The stairwell fell away into darkness.

Aric, Lyra, and the bell-eyed child descended as fast as they dared, boots ringing faintly on stone. The air grew colder, metallic, and wet, tasting of rust and salt. Far below the City of Hanging Echoes, the abyss breathed. Each exhale stirred the hair on Lyra's arms.
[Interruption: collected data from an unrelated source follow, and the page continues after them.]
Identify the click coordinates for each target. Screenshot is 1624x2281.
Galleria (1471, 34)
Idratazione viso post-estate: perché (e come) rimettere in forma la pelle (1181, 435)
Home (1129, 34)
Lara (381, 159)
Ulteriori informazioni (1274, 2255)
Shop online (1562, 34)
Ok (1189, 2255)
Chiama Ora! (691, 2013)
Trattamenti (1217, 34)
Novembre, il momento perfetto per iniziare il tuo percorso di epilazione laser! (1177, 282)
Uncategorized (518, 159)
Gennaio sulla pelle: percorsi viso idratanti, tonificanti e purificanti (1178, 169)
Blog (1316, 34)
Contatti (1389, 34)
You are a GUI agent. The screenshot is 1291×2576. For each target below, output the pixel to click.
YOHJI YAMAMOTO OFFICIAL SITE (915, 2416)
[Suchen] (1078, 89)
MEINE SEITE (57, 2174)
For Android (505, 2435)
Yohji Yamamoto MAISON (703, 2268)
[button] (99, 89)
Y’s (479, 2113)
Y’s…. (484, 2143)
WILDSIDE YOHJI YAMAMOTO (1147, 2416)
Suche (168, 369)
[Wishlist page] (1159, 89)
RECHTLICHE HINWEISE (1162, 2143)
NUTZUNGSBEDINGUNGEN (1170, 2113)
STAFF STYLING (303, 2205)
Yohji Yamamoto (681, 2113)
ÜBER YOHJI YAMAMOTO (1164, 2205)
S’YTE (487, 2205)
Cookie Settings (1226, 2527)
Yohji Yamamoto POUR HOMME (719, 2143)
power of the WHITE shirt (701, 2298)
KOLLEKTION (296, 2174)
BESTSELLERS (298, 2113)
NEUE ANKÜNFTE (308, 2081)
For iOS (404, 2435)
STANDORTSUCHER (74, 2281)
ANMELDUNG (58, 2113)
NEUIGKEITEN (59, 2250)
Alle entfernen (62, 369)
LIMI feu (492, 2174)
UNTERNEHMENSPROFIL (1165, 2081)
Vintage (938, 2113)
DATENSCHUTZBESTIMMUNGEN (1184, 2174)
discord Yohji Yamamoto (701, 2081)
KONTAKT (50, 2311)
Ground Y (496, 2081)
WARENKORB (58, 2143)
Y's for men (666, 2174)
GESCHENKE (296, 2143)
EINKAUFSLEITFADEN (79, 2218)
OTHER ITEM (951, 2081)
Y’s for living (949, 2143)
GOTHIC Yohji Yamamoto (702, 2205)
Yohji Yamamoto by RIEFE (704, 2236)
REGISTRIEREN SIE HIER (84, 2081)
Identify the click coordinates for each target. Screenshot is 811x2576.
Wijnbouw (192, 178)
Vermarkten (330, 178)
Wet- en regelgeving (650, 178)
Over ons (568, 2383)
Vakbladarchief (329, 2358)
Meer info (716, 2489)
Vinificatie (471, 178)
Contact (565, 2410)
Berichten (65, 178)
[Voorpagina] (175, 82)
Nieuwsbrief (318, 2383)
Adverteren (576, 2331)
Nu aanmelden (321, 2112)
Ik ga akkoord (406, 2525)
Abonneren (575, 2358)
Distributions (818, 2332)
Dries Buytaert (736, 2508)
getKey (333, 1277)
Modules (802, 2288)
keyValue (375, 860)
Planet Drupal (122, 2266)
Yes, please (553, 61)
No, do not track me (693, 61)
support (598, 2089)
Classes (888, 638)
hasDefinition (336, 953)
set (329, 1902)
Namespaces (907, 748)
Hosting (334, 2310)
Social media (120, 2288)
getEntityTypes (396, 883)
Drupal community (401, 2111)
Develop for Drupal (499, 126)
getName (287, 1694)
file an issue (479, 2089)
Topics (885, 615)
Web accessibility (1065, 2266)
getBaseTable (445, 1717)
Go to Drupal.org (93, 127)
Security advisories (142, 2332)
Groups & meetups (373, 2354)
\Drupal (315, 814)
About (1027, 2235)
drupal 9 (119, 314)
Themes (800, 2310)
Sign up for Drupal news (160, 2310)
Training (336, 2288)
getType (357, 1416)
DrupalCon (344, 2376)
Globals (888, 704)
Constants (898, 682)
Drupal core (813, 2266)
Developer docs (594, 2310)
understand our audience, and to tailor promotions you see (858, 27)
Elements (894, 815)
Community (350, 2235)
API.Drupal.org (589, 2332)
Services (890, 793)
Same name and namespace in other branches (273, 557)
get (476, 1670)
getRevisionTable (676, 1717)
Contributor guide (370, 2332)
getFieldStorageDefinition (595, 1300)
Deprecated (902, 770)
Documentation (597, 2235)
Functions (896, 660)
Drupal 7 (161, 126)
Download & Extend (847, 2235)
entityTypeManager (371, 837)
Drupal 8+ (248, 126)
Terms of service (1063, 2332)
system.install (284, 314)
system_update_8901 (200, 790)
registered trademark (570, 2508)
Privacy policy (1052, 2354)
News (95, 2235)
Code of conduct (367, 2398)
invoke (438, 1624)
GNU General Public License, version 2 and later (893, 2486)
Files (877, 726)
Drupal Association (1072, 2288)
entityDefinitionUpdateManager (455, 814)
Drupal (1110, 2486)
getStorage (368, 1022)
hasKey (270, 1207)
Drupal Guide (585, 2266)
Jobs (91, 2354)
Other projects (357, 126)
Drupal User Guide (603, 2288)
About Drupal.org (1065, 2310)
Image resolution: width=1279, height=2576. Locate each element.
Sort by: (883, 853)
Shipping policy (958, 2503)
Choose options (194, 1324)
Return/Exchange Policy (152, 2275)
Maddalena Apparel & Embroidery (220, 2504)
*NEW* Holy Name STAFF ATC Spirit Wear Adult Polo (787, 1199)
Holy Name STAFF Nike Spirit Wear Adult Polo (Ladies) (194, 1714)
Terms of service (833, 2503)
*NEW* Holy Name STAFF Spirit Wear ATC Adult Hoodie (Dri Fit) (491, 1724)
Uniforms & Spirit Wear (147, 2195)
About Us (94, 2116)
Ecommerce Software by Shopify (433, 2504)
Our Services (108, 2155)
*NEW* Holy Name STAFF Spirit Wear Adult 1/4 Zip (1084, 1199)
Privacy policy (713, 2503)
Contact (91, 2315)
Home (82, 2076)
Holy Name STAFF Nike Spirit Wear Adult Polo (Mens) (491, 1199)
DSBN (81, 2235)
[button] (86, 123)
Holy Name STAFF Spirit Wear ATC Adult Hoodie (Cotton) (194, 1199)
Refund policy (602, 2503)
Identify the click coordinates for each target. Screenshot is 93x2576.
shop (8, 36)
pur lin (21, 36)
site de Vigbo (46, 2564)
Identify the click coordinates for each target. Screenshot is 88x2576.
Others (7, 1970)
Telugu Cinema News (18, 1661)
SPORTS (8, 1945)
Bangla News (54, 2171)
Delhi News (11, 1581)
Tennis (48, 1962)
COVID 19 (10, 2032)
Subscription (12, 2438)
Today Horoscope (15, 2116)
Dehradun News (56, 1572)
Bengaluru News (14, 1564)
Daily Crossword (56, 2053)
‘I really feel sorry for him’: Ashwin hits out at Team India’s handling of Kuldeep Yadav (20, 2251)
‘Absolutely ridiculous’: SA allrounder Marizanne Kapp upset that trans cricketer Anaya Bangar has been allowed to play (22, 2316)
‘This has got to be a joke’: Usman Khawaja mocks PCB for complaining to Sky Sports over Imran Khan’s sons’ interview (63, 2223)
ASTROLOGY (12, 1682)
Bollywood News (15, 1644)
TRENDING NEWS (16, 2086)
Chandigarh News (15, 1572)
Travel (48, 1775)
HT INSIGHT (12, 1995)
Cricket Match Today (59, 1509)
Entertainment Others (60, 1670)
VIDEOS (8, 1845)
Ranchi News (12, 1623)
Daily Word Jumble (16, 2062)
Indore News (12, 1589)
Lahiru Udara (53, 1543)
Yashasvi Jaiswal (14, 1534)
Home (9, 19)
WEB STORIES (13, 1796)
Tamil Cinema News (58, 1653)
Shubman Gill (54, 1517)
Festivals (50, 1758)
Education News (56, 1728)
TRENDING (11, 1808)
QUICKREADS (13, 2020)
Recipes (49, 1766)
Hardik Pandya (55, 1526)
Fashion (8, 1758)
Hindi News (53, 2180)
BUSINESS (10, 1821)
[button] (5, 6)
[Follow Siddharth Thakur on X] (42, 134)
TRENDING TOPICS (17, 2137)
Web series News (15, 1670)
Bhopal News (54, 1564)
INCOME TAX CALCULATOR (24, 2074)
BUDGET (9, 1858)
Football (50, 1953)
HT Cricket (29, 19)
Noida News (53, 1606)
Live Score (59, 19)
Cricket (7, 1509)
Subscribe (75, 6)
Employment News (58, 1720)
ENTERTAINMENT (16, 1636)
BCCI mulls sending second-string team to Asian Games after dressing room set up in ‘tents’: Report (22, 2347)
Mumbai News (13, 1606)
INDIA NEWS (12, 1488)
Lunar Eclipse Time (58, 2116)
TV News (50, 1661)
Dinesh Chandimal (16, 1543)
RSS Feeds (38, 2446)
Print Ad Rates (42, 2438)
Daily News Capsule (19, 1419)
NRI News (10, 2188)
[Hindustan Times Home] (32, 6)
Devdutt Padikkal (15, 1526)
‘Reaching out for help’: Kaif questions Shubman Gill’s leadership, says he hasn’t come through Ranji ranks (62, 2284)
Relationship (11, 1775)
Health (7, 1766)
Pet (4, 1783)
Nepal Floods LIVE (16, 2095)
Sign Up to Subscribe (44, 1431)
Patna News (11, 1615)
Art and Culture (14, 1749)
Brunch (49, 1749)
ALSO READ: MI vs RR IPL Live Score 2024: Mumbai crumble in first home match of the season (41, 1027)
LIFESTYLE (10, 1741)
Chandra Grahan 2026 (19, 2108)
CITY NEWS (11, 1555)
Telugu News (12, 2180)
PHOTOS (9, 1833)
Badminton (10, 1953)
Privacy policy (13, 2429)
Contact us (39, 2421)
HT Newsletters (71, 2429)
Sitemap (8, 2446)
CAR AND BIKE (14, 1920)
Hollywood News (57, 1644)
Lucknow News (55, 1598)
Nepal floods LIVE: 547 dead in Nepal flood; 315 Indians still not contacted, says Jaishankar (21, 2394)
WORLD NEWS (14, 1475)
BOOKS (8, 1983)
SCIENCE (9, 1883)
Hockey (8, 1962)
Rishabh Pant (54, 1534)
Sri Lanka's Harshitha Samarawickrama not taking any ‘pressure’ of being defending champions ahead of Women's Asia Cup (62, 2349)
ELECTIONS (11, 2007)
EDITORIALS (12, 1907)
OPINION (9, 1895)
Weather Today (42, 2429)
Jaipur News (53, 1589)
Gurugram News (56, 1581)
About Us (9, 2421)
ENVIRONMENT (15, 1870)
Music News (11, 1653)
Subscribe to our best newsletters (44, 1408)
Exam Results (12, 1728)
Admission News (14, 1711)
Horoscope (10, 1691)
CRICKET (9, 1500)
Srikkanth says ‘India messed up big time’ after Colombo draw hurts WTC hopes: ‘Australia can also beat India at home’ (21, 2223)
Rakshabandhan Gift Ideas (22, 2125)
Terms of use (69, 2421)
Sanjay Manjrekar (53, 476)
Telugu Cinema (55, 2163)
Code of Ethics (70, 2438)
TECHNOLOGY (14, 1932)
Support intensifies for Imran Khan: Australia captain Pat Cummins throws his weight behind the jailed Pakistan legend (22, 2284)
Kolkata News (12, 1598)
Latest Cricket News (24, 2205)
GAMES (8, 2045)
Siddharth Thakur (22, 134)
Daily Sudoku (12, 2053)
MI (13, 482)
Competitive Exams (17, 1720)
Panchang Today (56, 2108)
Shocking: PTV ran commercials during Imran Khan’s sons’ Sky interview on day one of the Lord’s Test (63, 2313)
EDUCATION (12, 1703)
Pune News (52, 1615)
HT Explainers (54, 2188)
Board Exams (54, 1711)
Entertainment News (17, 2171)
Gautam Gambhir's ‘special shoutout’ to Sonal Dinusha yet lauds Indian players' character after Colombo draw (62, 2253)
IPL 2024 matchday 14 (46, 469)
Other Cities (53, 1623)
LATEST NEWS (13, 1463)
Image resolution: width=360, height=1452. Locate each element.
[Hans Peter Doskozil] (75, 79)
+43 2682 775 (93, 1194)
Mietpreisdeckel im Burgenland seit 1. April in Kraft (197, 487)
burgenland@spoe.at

The spiral stairs ended at an archway of corroded bronze. Beyond it, mist coiled like smoke. Chains as thick as tree trunks stretched from tower to tower, supporting a labyrinth of narrow walkways and suspended platforms. Dim lanterns hung from some of the chains, but most of the light came from phosphorescent runes etched into the iron, pulsing like heartbeats.

"This," the child whispered, "is the Lower Bridges."

Lyra peered down. The abyss opened beneath them like an inverted sky. "It's… huge."

Aric's eyes flicked across the web of chains. 'Every echo dumped here. Every secret. A perfect place for an ambush.' Aloud he said, "Stay close. Don't speak louder than you have to."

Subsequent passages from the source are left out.